El mensaje que esperábamos dirigido hacia los “malos”, se tornó en una radiografía personal. Tal como en Pentecostés, cuando cada persona oía hablar a los apóstoles en su lengua nativa, nosotros vimos descubiertos nuestros egoísmos, nuestros miedos y nuestras flojeras. Nos dimos cuenta de que la realidad empezaría a cambiar en el mismo momento y al mismo ritmo en que nuestro corazón se volviera hacia Dios. Que una fe, si no es vivida en las pequeñas acciones que tejen nuestra cotidianidad, se convierte en una pieza de museo, cuando no en una moneda sin valor.
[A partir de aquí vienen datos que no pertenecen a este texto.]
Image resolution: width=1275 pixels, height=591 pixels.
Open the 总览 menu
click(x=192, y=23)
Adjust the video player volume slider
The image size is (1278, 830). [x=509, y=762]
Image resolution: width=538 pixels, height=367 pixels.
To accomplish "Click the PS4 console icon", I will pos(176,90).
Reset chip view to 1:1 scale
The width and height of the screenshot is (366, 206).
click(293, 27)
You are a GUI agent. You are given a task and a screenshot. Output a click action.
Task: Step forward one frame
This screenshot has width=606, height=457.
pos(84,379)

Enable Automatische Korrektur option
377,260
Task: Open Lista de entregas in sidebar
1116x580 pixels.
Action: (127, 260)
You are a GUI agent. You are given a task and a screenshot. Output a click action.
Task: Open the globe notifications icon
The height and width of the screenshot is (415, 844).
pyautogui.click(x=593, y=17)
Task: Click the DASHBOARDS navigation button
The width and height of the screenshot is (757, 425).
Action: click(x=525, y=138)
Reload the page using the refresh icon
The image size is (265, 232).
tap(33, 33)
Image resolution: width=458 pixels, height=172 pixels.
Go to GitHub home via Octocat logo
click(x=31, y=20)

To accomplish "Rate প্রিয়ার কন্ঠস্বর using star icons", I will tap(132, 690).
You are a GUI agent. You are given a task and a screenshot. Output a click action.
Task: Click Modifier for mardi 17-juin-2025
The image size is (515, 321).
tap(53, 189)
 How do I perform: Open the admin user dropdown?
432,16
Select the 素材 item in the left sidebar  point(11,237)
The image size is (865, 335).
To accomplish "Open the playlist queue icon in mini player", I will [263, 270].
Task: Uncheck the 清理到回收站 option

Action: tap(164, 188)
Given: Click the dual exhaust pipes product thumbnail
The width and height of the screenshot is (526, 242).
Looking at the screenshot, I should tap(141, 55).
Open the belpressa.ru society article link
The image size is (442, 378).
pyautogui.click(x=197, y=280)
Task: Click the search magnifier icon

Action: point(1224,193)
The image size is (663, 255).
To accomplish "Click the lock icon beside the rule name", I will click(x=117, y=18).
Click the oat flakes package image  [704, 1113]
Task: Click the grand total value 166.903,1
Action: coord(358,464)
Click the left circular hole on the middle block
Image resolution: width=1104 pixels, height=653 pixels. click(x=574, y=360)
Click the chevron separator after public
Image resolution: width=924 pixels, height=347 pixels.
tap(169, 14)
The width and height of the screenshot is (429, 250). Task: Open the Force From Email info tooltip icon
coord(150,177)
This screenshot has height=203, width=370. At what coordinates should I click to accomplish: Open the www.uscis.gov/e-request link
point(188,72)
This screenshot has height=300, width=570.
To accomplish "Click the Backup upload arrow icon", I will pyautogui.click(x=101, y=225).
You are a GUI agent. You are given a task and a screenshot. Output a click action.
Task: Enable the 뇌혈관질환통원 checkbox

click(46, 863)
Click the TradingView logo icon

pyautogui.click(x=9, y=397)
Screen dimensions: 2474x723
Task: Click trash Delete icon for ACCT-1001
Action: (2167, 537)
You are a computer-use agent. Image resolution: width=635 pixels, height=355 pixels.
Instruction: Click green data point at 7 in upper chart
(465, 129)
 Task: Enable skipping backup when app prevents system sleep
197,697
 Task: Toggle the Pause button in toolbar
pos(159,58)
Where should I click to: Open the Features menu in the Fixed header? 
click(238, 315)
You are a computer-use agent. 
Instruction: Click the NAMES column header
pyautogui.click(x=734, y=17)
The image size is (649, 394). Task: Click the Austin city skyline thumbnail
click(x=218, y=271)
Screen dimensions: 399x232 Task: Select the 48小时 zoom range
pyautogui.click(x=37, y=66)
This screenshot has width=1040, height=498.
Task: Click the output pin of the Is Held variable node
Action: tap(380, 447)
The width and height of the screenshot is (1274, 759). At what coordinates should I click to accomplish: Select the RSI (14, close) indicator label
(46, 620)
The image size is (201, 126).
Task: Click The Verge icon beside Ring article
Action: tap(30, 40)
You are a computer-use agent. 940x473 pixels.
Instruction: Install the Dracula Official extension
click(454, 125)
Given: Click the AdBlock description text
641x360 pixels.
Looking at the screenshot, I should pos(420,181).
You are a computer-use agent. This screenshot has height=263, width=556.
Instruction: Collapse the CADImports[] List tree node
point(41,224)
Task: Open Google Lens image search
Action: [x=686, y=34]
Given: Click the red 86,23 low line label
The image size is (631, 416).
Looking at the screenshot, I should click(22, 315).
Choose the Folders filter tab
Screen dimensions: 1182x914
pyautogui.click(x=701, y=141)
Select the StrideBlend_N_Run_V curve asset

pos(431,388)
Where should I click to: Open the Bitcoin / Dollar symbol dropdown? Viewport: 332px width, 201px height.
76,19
Que un gobierno sin honestidad y sin verdadero empeño por el bien común se vuelve en un instrumento de deshumanización y muerte; que un clero que no busca encarnar el evangelio en la realidad y que no refleja la ternura de Dios se transforma en obstáculo del plan de Dios; que los empresarios, si no ponen por encima el valor de la persona sobre las ganancias de mercado, se convierten en máquinas de esclavitud y humillación; que las familias que no luchan por hacer crecer el amor en la entrega y el perdón mutuos se vuelven cuna de egoísmo y desintegración social; que un joven sin sueños y valentía para remar contracorriente se entrega como carne de cañón o mercancía barata de intereses diabólicos; en fin, que un cristiano que no está dispuesto a imitar a Jesús practicando la samaritanidad, podrá ser todo, menos cristiano.

Mucho se podrá hablar, seguramente, de todo lo que Francisco ha dejado a su paso por México, pero no soy yo, tal vez, el más indicado para hacerlo; por un lado, porque mi conocimiento es muy imperfecto, y por otro, el más decisivo, porque yo soy parte de esos problemas que empañan al pueblo y la Iglesia mexicanos. Una cosa sí tengo clara: a mí la visita del Papa me dejó una piedra de apoyo, un anhelo y una meta: Jesús.